Figure 7. Using the search phrase ‘dont search for pandas’ does not make Google Images avoid pandas. Rather, Google shows us seven images of pandas in different situations.
Unfortunately, all pictures are pictures of pandas. And there’s even a happy panda, which I definitely don’t want (if I don’t like pandas at all). Would searching for “no happy pandas” work, you think? Maybe Google (the Law of Attraction) sometimes make an exception to the rule?
Figure 8. What does Google Images do when we use the search phrase ‘no happy pandas’? It skips the negation, and just shows us images of happy pandas.
Not this time.
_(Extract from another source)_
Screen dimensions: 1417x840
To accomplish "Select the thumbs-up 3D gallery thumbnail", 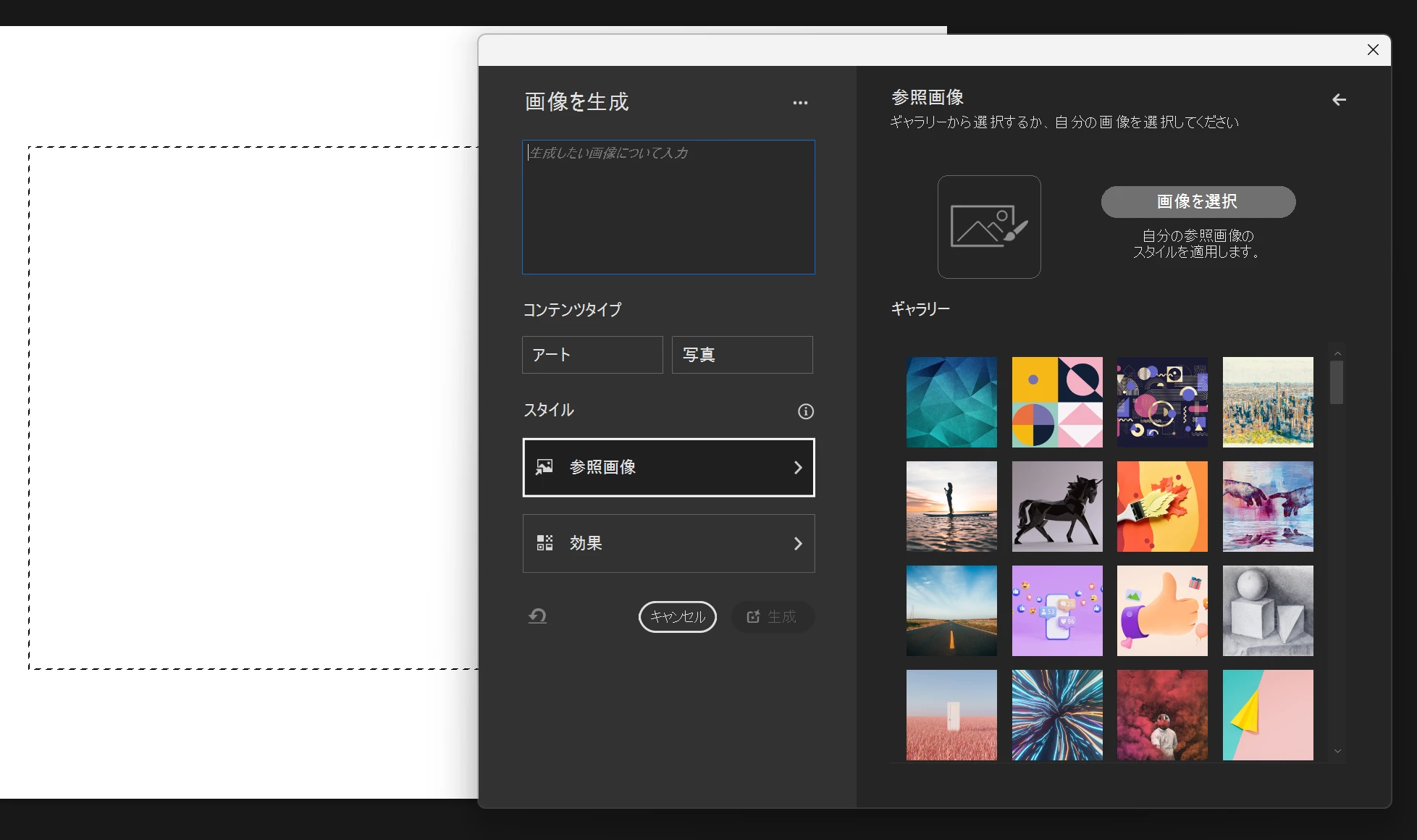I will click(1161, 610).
Google (and the Law of Attraction) dismisses my negation (“no”) and instead delivers happy pandas.
Humor and Happiness
In our last test drive of Google (and the Law of Attraction), let’s see what Google does when I search for “humour”:
Figure 9. When we use the British spelling of the word ‘humor’, we get seven images of humor. Interestingly, though, five of them are in English and two in French.
What Google delivers is expected, although it is somewhat surprising to see that two of the seven images are in French. But that’s probably just because I’m here using the British spelling of “humour” instead of the American “humor”. And since the French word is spelled exactly like the British variant, we get some French results as well.
But what would happen if someone (who was in a very bad mood) wanted to avoid these happy faces, and therefore would search for “no humor”?
Figure 10. In an attempt to try to avoid humor, using the phrase ‘no humor’ will still make Google Images show us seven humorous images. So ‘no humor’ means, effectively, ‘yes humor’ to Google.
Well, Google (and the Law of Attraction) still delivers humor, since the “No-Means-Yes” principle kicks in (“no humour” means “yes humour”).
But maybe a search phrase such as “don’t be happy” would deliver a less positive result?
Figure 11. Searching for ‘dont be happy’ on Google Images does not give us any non-happy results. Instead, Google shows us uplifting images illustrating the idea ‘Dont worry, be happy!’
Somehow Google (and the Law of Attraction) has, once again, delivered much more positive results than the ones requested by the person in a very bad mood.
By including the word “happy” (which is the word that is in focus), Google simply fills in the rest.
The result is thus the phrase “be happy”, accompanied by the preceding phrase “don’t worry”.
So Google, interestingly, applies the negation (“don’t”) to another word (“worry”), and thereby effectively “nullifies” the attempt to exclude happy results.
By using your favorite search engine you may quickly and easily demonstrate to yourself how the “No-Means-Yes” principle of the Law of Attraction works.
This may then motivate you, as a student of the Law of Attraction, to pay a little more attention to what you are searching for (i.e., thinking about), so that you can improve your life and your manifestations.